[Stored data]

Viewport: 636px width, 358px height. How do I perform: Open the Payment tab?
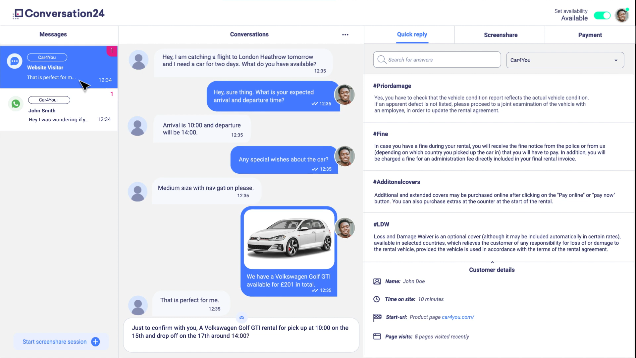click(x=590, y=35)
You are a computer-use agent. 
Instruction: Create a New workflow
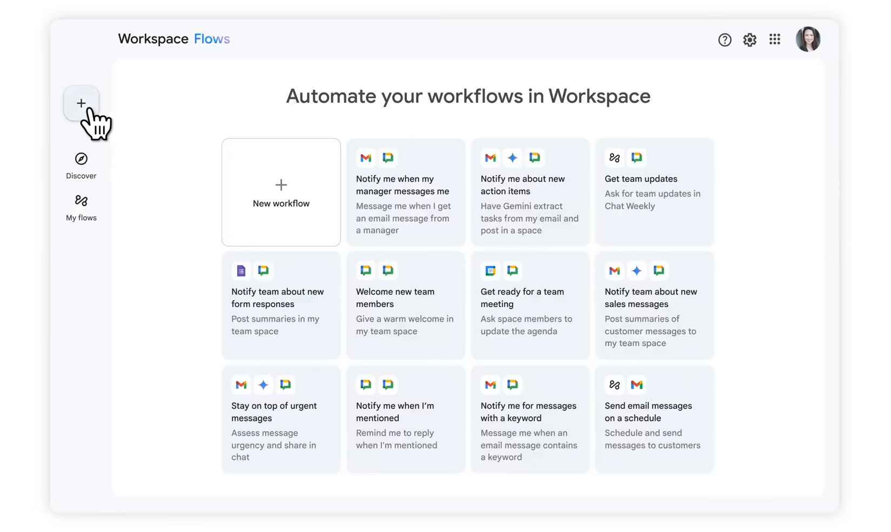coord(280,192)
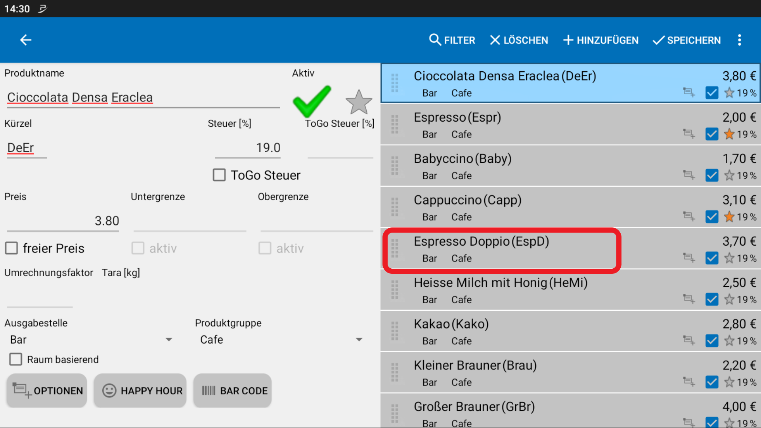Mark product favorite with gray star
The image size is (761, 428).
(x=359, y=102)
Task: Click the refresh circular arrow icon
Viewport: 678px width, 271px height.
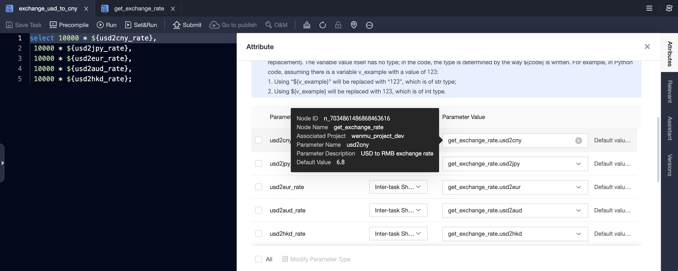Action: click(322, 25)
---
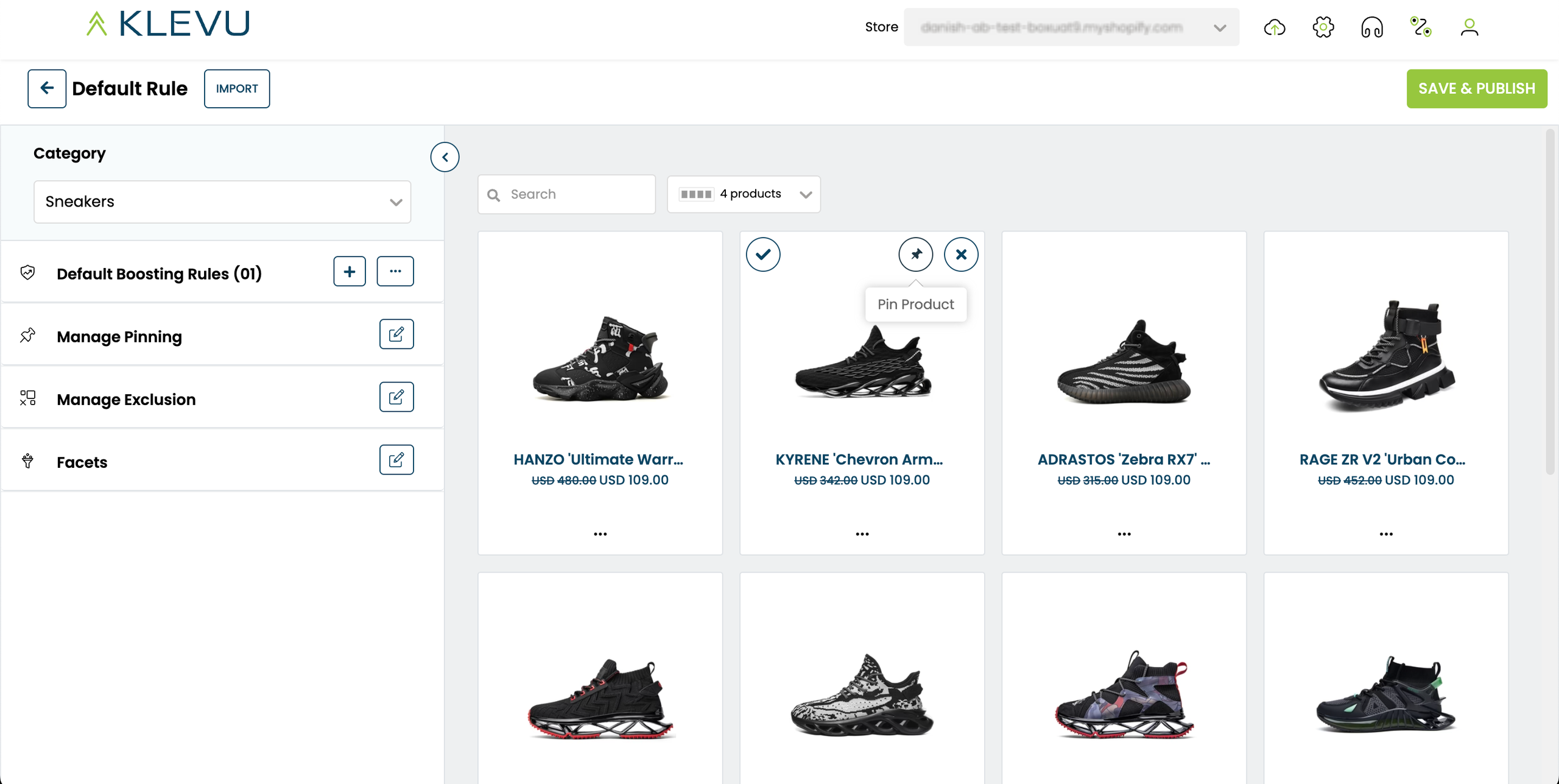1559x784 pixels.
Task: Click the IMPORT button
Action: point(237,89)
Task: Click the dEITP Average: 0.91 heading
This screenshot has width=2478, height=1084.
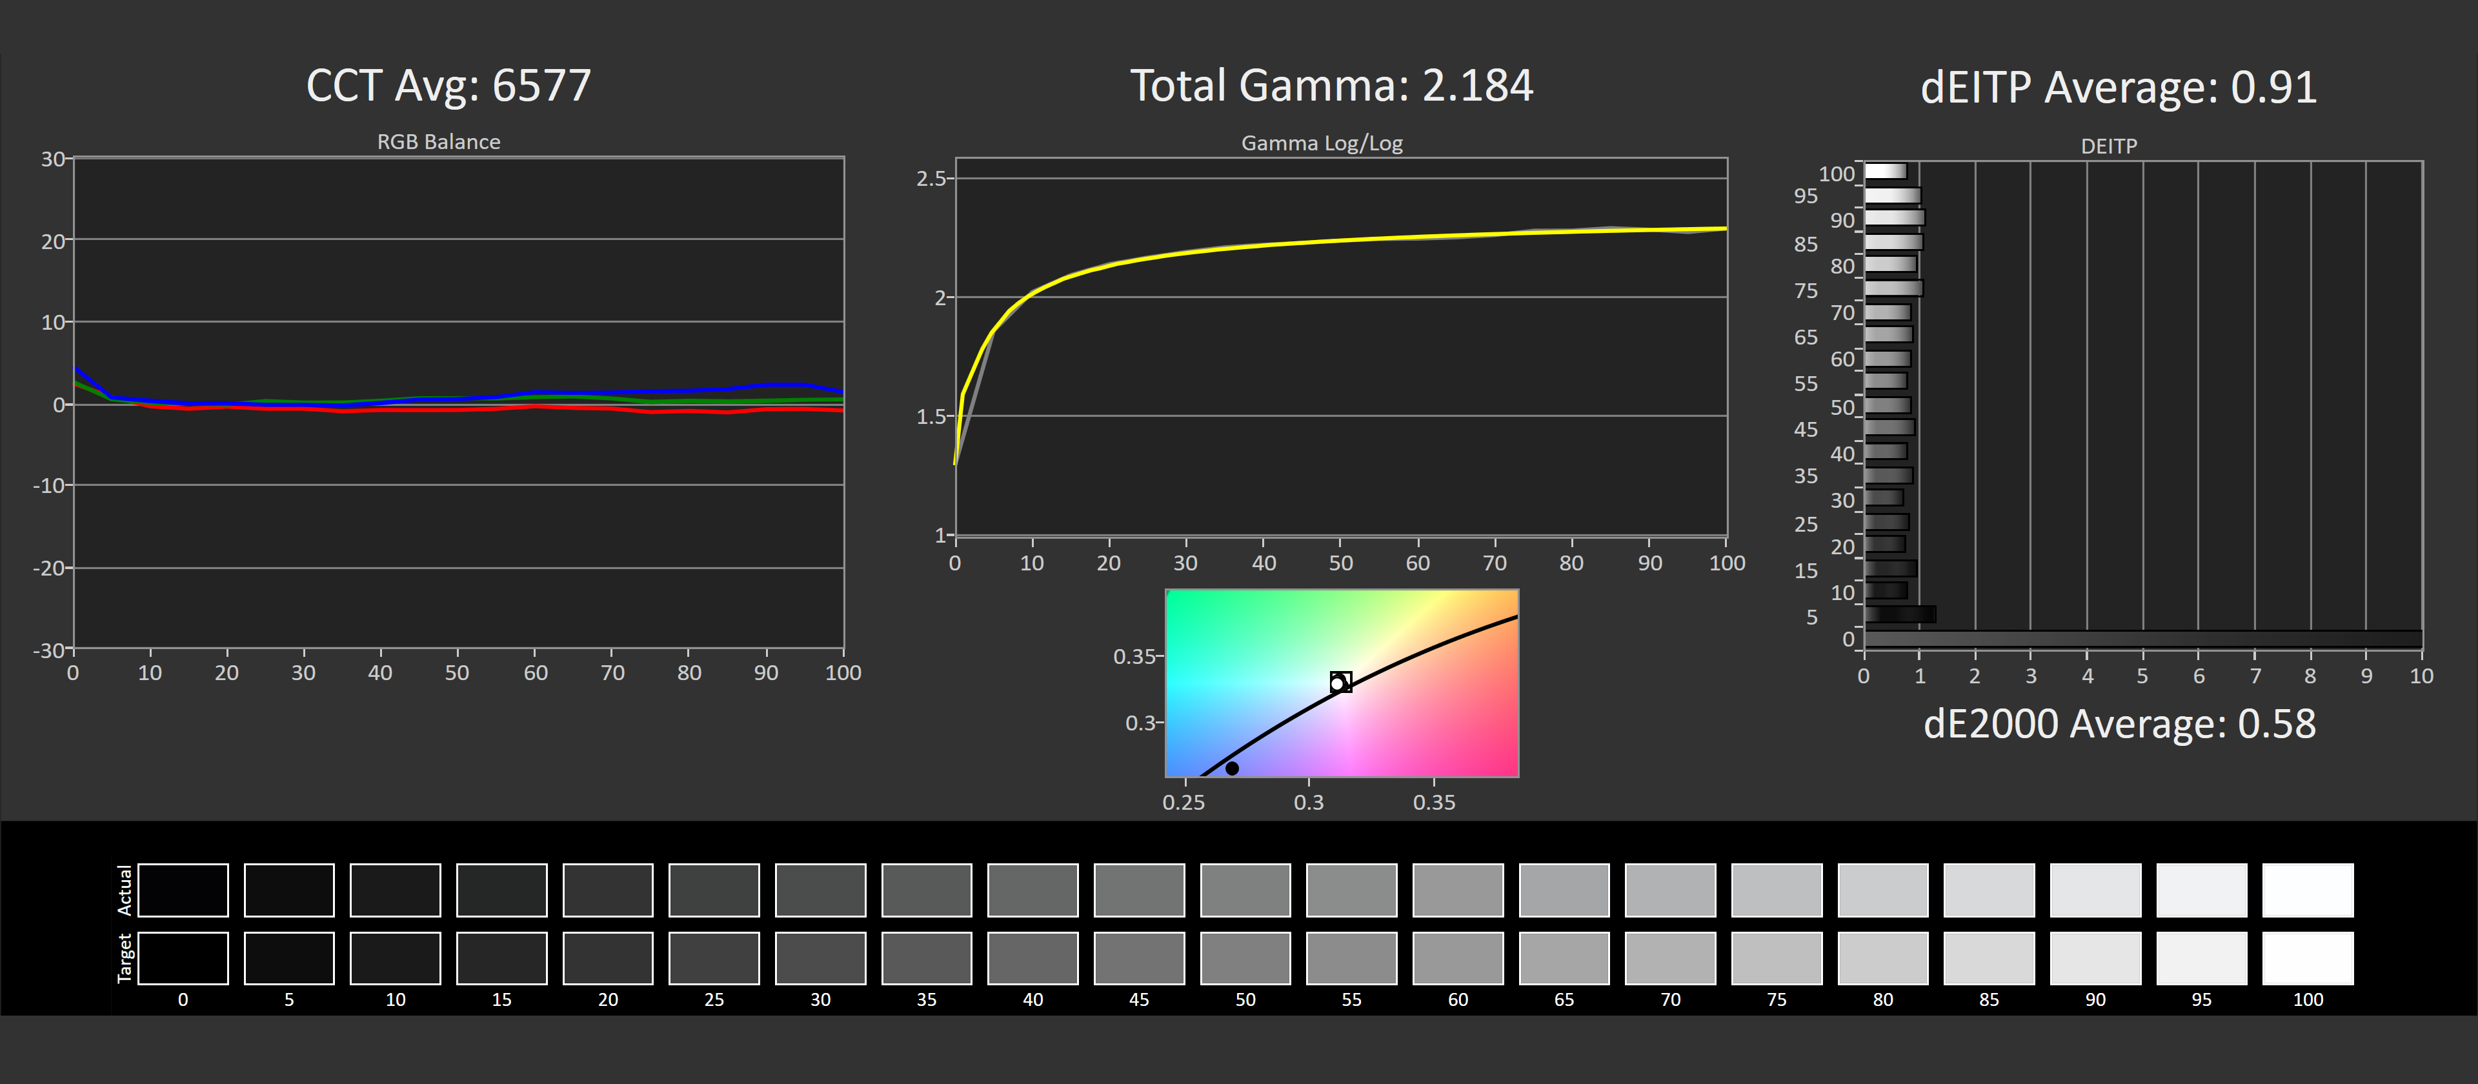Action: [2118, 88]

**WORK REQUIRED**. Once the line with "Viewport: 636px width, 358px" is found in the data above, reproduce it and each line after it exactly, through the line with "You are a computer-use agent.". Omit the pictures.

**RESULT OF THIS TASK**.
Viewport: 636px width, 358px height. How do I perform: Open the Payment tab?
click(x=590, y=35)
You are a computer-use agent. 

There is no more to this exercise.